(Collected data entries)
#####
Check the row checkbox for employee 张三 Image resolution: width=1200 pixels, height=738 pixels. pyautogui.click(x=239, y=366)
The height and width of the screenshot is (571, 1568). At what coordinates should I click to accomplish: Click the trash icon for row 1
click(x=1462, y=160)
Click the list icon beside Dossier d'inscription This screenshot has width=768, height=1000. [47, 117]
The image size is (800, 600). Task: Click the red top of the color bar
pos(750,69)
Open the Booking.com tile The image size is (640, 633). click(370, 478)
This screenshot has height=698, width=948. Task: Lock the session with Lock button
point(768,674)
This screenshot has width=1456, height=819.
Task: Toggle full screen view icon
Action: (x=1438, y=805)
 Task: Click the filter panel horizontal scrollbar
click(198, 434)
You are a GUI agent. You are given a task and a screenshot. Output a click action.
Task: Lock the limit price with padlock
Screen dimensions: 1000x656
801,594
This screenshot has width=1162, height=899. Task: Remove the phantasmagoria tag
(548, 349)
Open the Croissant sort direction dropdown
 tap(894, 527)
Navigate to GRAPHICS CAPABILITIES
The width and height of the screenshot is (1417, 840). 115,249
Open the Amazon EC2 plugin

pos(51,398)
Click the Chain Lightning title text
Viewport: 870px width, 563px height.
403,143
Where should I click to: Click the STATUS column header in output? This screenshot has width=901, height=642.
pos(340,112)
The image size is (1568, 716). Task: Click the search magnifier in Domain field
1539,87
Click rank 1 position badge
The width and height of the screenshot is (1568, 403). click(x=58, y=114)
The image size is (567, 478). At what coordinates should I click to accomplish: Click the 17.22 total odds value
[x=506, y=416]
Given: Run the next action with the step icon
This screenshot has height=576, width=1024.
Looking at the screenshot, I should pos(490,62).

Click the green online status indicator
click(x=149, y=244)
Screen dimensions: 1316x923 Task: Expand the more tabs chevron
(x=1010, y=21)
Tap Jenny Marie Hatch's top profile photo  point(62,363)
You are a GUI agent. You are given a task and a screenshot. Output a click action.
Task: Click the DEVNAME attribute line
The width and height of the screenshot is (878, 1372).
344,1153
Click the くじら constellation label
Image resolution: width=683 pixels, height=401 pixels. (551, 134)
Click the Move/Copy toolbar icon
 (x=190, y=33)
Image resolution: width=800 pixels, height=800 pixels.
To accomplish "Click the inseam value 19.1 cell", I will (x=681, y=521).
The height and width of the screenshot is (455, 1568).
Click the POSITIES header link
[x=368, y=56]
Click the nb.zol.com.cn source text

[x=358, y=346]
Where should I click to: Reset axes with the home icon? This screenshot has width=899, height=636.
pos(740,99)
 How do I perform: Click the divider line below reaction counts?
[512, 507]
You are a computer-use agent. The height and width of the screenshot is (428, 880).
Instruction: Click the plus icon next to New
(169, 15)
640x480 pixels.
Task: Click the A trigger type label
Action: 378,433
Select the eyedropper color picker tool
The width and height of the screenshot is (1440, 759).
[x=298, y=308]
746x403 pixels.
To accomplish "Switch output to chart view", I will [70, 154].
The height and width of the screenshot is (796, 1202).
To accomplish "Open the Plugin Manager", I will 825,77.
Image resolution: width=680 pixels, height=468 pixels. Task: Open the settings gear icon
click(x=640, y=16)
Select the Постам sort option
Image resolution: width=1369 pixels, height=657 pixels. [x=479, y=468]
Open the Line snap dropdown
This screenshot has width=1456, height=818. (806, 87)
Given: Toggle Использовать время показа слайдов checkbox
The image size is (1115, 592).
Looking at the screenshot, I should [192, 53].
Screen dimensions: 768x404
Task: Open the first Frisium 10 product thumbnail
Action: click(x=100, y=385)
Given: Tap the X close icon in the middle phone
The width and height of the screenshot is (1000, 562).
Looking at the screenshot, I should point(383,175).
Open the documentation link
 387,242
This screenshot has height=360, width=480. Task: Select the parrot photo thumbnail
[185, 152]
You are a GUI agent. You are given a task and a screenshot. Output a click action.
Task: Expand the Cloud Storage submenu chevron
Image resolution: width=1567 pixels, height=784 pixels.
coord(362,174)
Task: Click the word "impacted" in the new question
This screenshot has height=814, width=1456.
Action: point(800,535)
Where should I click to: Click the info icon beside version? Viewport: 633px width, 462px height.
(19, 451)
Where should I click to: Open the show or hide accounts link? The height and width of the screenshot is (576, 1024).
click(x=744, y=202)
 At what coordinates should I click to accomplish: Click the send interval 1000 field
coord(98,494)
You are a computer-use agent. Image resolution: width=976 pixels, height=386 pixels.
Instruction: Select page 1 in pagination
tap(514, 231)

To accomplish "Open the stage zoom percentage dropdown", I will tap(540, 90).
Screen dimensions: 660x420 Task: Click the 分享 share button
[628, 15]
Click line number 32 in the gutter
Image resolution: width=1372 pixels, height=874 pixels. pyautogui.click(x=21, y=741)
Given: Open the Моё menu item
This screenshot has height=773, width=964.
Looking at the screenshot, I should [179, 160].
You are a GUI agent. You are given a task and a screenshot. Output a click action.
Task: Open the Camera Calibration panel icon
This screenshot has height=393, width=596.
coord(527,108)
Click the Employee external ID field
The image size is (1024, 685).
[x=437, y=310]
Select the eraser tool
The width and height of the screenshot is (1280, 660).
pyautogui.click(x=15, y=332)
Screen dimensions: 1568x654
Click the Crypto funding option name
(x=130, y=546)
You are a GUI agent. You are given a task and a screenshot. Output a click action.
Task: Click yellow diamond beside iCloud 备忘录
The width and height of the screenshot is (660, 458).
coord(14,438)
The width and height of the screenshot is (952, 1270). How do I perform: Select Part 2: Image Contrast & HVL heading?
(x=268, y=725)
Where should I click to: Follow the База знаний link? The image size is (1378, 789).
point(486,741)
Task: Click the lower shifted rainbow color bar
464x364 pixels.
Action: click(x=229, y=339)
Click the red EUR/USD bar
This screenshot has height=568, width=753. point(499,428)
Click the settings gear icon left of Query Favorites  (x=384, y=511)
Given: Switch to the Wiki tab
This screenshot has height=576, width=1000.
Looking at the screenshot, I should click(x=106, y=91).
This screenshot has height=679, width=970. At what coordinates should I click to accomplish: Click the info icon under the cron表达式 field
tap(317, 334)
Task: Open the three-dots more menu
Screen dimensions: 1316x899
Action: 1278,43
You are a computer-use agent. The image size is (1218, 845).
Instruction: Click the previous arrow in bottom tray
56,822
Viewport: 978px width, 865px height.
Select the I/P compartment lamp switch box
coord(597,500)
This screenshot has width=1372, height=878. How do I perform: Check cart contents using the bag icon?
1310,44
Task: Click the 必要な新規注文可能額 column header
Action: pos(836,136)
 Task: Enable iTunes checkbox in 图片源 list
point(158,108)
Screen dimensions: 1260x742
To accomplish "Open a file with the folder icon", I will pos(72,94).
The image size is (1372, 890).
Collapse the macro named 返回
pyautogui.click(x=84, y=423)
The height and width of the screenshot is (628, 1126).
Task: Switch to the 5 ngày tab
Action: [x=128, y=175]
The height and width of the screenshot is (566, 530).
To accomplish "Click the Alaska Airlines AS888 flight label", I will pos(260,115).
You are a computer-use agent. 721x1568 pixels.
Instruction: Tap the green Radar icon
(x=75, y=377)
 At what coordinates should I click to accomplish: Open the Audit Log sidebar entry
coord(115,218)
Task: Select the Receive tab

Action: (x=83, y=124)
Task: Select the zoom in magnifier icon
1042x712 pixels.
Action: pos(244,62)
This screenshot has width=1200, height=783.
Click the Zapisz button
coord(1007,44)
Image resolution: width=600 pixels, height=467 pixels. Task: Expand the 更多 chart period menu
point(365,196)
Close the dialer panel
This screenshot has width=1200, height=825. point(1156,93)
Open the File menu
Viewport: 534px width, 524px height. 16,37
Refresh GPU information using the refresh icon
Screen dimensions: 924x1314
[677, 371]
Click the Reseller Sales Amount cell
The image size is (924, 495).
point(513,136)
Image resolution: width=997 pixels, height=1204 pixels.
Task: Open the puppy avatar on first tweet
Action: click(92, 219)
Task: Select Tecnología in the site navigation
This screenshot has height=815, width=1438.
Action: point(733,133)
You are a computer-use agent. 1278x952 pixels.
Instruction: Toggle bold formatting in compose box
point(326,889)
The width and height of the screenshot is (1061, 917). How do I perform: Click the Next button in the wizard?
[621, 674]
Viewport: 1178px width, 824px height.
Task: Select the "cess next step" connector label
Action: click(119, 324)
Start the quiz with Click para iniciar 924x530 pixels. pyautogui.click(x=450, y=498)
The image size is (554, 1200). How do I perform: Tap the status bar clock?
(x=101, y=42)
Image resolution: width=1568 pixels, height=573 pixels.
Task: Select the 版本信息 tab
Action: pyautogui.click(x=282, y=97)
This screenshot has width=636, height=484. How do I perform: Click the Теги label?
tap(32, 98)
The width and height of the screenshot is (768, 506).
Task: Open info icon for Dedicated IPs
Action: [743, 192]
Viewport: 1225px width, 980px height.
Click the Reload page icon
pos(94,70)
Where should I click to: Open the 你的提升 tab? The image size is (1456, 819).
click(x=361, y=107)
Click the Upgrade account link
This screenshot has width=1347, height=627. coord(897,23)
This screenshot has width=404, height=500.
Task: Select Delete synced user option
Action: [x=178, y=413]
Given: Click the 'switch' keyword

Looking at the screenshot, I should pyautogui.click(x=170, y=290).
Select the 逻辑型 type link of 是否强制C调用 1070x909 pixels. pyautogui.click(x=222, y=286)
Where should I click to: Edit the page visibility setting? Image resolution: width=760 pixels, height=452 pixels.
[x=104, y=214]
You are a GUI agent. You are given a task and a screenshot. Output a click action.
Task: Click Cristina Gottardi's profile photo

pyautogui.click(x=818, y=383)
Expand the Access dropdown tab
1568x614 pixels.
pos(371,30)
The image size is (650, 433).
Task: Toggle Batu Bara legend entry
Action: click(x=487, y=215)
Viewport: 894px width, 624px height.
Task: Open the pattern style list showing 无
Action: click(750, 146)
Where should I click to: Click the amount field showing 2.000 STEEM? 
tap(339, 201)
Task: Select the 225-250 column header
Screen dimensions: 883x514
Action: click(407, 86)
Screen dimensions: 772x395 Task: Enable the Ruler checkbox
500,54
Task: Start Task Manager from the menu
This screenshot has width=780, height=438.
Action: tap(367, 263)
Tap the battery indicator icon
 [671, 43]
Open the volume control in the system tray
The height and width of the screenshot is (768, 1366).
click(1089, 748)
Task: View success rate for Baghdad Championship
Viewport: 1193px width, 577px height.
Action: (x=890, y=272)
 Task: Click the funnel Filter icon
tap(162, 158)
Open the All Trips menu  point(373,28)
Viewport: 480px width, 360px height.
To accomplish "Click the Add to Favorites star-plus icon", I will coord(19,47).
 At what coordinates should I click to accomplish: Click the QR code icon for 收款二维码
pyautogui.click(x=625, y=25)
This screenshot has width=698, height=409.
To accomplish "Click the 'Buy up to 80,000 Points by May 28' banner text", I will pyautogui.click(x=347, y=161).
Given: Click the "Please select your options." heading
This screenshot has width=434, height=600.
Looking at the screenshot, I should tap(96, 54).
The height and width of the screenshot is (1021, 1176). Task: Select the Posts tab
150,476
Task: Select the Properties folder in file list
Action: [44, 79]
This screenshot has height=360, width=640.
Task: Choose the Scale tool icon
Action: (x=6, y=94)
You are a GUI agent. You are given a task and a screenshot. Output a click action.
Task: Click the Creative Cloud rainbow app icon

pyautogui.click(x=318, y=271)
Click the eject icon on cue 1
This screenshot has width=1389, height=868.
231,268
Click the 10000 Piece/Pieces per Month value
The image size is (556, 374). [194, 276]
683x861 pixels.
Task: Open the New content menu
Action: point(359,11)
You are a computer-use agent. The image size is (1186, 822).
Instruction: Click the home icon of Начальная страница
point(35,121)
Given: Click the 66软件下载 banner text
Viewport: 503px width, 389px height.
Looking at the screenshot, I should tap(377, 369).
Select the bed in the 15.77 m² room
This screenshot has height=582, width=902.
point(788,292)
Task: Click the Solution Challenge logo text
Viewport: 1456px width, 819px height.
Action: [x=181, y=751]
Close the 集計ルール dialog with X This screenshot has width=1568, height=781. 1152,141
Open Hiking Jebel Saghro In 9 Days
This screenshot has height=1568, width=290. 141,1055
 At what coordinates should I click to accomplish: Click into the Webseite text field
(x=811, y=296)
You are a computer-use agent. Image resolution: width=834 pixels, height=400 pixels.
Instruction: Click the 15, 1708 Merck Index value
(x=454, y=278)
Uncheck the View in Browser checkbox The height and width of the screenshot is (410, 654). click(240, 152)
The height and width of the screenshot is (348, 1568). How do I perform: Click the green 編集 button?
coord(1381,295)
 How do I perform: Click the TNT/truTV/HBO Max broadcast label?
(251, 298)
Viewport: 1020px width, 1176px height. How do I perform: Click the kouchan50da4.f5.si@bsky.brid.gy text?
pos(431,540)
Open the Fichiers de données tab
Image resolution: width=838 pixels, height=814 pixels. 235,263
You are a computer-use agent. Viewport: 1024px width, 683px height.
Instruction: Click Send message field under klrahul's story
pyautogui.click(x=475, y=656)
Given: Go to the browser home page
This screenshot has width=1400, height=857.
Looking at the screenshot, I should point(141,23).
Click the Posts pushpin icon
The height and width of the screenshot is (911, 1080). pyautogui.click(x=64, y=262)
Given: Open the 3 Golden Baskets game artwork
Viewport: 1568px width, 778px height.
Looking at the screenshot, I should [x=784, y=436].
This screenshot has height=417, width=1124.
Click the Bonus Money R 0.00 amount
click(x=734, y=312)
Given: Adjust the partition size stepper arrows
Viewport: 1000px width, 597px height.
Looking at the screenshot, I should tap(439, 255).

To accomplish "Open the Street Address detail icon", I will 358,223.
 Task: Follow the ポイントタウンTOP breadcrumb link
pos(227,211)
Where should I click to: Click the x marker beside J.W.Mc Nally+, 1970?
#####
Copy out each line of the data above, exactly, if it lies between the line holding "Viewport: 480px width, 360px height." and the line holding "This screenshot has width=698, height=409.", inclusive; copy no other line.

Viewport: 480px width, 360px height.
To accomplish "Click the Add to Favorites star-plus icon", I will coord(19,47).
 At what coordinates should I click to accomplish: Click the QR code icon for 收款二维码
pyautogui.click(x=625, y=25)
This screenshot has width=698, height=409.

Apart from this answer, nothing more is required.